The album reached number five on the UK Albums Chart and number 28 on the US Billboard 200, where it was certified Gold by the Recording Industry Association of America.

Production

Composition
The song "I Talk to the Wind" was written for King Crimson predecessor group Giles, Giles and Fripp (the only song on the album for which this was the case), but was retained by King Crimson in order to show the group's soft side. According to lyricist Peter Sinfield, the song was influenced by Joni Mitchell; in a 1997 interview, he said it is still his favourite lyric that he ever wrote.

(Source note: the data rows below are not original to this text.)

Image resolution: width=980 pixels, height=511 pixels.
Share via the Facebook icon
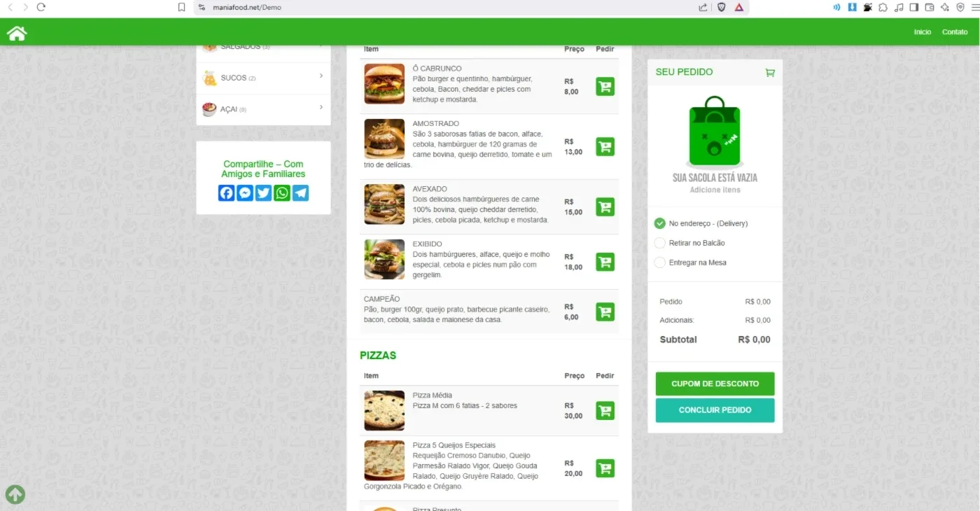[226, 193]
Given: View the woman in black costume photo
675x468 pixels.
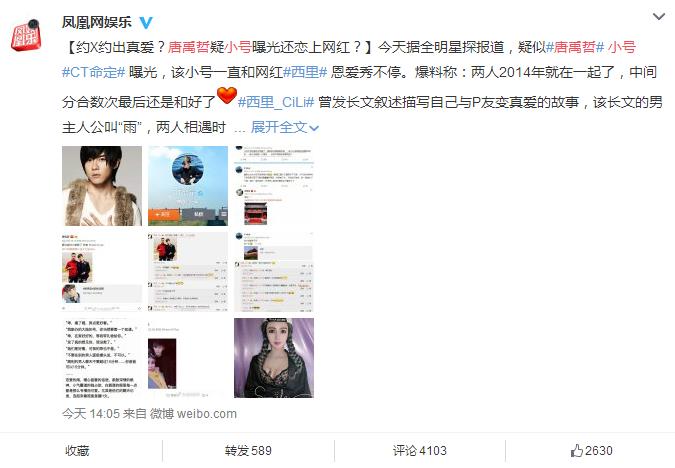Looking at the screenshot, I should coord(274,358).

"The Court of the Crimson King" was written by keyboardist/woodwinds player Ian McDonald and Sinfield for their earlier group The Creation, and started as a country and western song before its final progressive rock configuration.

Recording 
Multiple sources state that King Crimson made their live debut on 9 April 1969 at The Speakeasy Club in London, but King Crimson had played an earlier show in February 1969 at the Change Is club in Newcastle. The Speakeasy Club concert, which Sinfield describes as their second, was smashed up by members of The Pink Fairies Drinking Club. King Crimson opened for the Rolling Stones in Hyde Park, London in July 1969, before an estimated 250,000 to 500,000 people, which brought them positive attention.

Initial sessions for the album were held in early 1969 with producer Tony Clarke, most famous for his work with The Moody Blues. After these sessions failed to work out, the group were given permission to produce the album themselves. The album was recorded on a 1" 8-channel recorder at Wessex Sound Studios in London, engineered by Robin Thompson and assisted by Tony Page. In order to achieve the characteristic lush, orchestral sounds on the album, Ian McDonald spent many hours overdubbing layers of Mellotron and various woodwind and reed instruments. In some cases, the band went through 5 tape generations to attain deeply layered, segued tracks.

While supervising a mastering cut, Ian McDonald discovered that the copy master had a problem on the right track, and because the first generation master tapes were missing since 1969, this problem was compensated for by EQ until 2002. Fripp speculated that the problem was caused by incompetent mastering engineers or "some tapes were mastered in different countries on machines that were not very well maintained or from copies made in the source country (normally US or UK in the case of rock music) where the second machine was inadequately maintained/monitored. These tapes were then sent out to licensee countries who had no adequate measure of comparison & trusted the source material from the record company office. Tape machines running at different speeds occasionally resulted in albums being a couple of seconds shorter/longer". The first generation master tapes were found in Virgin archives in 2002.

Packaging 
Barry Godber (1946–1970), a computer programmer friend of Sinfield's, painted the design for the album cover. He used his own face, viewed through a mirror, as the model. Godber died in February 1970 from a heart attack, shortly after the album's release. It was his only album cover; the original painting is now owned by Robert Fripp. Fripp had said about Godber's artwork:

Release 
The album reached No. 5 on the UK Albums Chart and No. 28 on the US Billboard 200, where it was certified Gold by the Recording Industry Association of America.

Reissues 
In the Court of the Crimson King was reissued several times in the 1980s and 1990s through Polydor and E.G. Records, with pressings made from copies that were several generations removed from the stereo sub-master tape. This resulted in sub-par audio quality and audible tape hiss.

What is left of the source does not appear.